» Try it
Print out the entries, word for word.

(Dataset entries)
____________________

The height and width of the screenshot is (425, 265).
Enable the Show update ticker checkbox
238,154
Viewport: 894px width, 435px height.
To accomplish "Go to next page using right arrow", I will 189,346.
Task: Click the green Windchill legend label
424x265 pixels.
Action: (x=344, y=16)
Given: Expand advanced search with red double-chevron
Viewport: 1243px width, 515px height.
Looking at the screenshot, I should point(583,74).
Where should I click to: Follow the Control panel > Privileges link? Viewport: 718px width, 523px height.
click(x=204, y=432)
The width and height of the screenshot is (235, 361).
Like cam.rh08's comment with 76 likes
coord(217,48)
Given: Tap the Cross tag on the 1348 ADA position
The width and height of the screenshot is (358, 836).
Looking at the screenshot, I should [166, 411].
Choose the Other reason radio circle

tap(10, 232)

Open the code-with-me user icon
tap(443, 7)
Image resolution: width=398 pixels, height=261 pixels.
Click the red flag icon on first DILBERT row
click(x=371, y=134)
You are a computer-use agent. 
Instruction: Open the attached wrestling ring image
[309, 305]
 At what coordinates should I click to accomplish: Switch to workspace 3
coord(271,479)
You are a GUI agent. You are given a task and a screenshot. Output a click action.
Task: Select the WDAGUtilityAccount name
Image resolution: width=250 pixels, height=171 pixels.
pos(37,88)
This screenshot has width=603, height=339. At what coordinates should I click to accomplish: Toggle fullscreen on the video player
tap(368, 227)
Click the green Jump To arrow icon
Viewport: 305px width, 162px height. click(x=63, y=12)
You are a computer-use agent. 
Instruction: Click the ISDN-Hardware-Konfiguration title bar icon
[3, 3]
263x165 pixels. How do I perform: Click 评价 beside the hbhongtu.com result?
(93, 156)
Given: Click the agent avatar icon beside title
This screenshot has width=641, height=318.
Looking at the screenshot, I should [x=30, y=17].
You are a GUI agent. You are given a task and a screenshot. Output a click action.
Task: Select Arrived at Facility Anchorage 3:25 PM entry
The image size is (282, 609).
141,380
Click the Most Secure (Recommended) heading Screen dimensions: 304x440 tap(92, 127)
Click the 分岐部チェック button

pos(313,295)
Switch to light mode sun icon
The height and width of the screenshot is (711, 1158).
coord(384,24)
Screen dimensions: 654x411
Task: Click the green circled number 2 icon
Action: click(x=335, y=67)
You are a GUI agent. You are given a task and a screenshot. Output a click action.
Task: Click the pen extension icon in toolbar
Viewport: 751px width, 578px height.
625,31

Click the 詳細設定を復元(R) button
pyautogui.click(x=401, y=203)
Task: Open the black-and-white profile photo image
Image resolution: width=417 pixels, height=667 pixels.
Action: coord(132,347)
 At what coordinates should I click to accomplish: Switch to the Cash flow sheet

____________________

» The completed task
The height and width of the screenshot is (425, 265).
Enable the Show update ticker checkbox
238,154
Viewport: 894px width, 435px height.
To accomplish "Go to next page using right arrow", I will 189,346.
Task: Click the green Windchill legend label
424x265 pixels.
Action: (x=344, y=16)
Given: Expand advanced search with red double-chevron
Viewport: 1243px width, 515px height.
Looking at the screenshot, I should point(583,74).
Where should I click to: Follow the Control panel > Privileges link? Viewport: 718px width, 523px height.
click(x=204, y=432)
The width and height of the screenshot is (235, 361).
Like cam.rh08's comment with 76 likes
coord(217,48)
Given: Tap the Cross tag on the 1348 ADA position
The width and height of the screenshot is (358, 836).
Looking at the screenshot, I should [166, 411].
Choose the Other reason radio circle

tap(10, 232)

Open the code-with-me user icon
tap(443, 7)
Image resolution: width=398 pixels, height=261 pixels.
Click the red flag icon on first DILBERT row
click(x=371, y=134)
You are a computer-use agent. 
Instruction: Open the attached wrestling ring image
[309, 305]
 At what coordinates should I click to accomplish: Switch to workspace 3
coord(271,479)
You are a GUI agent. You are given a task and a screenshot. Output a click action.
Task: Select the WDAGUtilityAccount name
Image resolution: width=250 pixels, height=171 pixels.
pos(37,88)
This screenshot has width=603, height=339. At what coordinates should I click to accomplish: Toggle fullscreen on the video player
tap(368, 227)
Click the green Jump To arrow icon
Viewport: 305px width, 162px height. click(x=63, y=12)
You are a computer-use agent. 
Instruction: Click the ISDN-Hardware-Konfiguration title bar icon
[3, 3]
263x165 pixels. How do I perform: Click 评价 beside the hbhongtu.com result?
(93, 156)
Given: Click the agent avatar icon beside title
This screenshot has width=641, height=318.
Looking at the screenshot, I should [x=30, y=17].
You are a GUI agent. You are given a task and a screenshot. Output a click action.
Task: Select Arrived at Facility Anchorage 3:25 PM entry
The image size is (282, 609).
141,380
Click the Most Secure (Recommended) heading Screen dimensions: 304x440 tap(92, 127)
Click the 分岐部チェック button

pos(313,295)
Switch to light mode sun icon
The height and width of the screenshot is (711, 1158).
coord(384,24)
Screen dimensions: 654x411
Task: Click the green circled number 2 icon
Action: click(x=335, y=67)
You are a GUI agent. You are given a task and a screenshot. Output a click action.
Task: Click the pen extension icon in toolbar
Viewport: 751px width, 578px height.
625,31

Click the 詳細設定を復元(R) button
pyautogui.click(x=401, y=203)
Task: Open the black-and-white profile photo image
Image resolution: width=417 pixels, height=667 pixels.
Action: coord(132,347)
 At what coordinates should I click to accomplish: Switch to the Cash flow sheet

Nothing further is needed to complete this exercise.